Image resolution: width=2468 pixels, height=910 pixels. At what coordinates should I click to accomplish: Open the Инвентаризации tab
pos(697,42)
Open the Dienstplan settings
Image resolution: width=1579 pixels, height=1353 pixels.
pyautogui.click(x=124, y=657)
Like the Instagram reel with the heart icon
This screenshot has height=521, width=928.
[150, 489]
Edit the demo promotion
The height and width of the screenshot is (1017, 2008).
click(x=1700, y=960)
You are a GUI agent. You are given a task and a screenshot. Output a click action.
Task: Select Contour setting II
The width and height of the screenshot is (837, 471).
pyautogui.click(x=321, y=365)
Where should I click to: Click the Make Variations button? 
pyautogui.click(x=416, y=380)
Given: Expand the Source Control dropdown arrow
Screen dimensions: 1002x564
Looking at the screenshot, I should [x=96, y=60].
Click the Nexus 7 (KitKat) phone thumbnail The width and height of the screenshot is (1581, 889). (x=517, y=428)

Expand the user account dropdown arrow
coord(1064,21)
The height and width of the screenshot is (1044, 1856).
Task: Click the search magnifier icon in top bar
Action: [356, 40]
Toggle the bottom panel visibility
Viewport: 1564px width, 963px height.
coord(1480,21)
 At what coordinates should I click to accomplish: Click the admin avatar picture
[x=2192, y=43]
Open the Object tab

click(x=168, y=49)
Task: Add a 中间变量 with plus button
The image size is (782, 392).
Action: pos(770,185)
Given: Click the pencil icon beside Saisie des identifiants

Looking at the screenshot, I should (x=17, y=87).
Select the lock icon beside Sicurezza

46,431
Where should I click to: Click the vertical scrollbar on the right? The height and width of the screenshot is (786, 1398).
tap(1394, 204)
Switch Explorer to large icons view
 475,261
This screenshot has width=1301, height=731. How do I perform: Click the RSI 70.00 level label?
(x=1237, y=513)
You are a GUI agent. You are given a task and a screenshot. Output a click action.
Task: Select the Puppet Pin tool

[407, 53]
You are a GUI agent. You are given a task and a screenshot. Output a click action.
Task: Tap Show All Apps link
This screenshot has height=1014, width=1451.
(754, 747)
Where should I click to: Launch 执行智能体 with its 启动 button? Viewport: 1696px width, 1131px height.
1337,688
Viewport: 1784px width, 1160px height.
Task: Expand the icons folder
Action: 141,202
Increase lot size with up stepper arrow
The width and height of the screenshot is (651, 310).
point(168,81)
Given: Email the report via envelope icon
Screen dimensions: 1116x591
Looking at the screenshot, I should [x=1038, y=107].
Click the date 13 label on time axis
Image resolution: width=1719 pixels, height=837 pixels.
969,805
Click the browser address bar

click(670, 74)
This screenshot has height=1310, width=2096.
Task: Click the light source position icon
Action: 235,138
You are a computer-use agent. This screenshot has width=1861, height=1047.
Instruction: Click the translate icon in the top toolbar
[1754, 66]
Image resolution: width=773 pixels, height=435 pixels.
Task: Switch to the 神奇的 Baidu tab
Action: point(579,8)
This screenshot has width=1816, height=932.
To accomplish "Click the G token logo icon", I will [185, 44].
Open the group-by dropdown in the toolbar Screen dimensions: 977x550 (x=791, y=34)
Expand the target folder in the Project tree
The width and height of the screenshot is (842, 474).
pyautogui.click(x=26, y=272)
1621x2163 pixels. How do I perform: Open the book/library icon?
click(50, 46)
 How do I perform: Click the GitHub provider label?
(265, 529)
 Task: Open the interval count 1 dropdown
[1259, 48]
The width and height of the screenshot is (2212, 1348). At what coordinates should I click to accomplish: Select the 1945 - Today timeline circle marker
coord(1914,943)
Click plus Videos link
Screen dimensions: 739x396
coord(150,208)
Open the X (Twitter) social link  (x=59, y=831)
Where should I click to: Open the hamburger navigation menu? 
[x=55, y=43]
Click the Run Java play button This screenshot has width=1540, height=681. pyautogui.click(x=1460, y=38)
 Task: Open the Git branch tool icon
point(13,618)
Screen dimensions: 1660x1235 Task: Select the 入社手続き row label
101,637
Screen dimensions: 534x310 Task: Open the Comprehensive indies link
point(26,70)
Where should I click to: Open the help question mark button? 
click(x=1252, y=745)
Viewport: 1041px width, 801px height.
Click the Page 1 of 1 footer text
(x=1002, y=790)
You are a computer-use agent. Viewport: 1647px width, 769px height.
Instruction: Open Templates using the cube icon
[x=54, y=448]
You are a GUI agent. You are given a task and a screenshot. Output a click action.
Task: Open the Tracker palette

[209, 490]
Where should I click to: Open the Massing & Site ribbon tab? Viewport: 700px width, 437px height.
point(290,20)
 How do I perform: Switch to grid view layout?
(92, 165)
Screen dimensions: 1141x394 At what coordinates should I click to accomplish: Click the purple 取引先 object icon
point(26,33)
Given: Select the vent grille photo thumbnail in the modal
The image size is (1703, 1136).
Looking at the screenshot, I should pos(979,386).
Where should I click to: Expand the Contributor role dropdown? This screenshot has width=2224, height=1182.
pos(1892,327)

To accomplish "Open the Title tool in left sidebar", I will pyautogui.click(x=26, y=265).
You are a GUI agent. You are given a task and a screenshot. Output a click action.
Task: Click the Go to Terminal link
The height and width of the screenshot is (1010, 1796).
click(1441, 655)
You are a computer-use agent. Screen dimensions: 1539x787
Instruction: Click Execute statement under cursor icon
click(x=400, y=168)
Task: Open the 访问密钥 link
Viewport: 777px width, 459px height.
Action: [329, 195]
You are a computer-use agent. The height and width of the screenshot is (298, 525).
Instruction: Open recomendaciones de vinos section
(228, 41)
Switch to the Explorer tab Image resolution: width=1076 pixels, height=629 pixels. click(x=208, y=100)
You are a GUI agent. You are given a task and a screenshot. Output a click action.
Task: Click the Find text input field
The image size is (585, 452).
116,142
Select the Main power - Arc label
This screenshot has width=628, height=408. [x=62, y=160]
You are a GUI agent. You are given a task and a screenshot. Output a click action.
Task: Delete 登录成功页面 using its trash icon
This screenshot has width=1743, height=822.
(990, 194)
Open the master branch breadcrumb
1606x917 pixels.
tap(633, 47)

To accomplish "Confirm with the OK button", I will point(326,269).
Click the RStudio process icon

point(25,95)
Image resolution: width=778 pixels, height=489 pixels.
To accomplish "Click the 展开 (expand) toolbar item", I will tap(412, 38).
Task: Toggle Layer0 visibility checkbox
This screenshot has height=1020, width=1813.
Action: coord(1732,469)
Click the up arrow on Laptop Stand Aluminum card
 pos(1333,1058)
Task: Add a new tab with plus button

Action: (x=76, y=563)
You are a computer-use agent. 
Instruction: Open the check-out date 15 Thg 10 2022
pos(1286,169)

* **TASK DETAILS**
Gather each line of the listing containing the word "visibility" and show it.

* **YOUR SOLUTION**
Toggle the bottom panel visibility
Task: Toggle Layer0 visibility checkbox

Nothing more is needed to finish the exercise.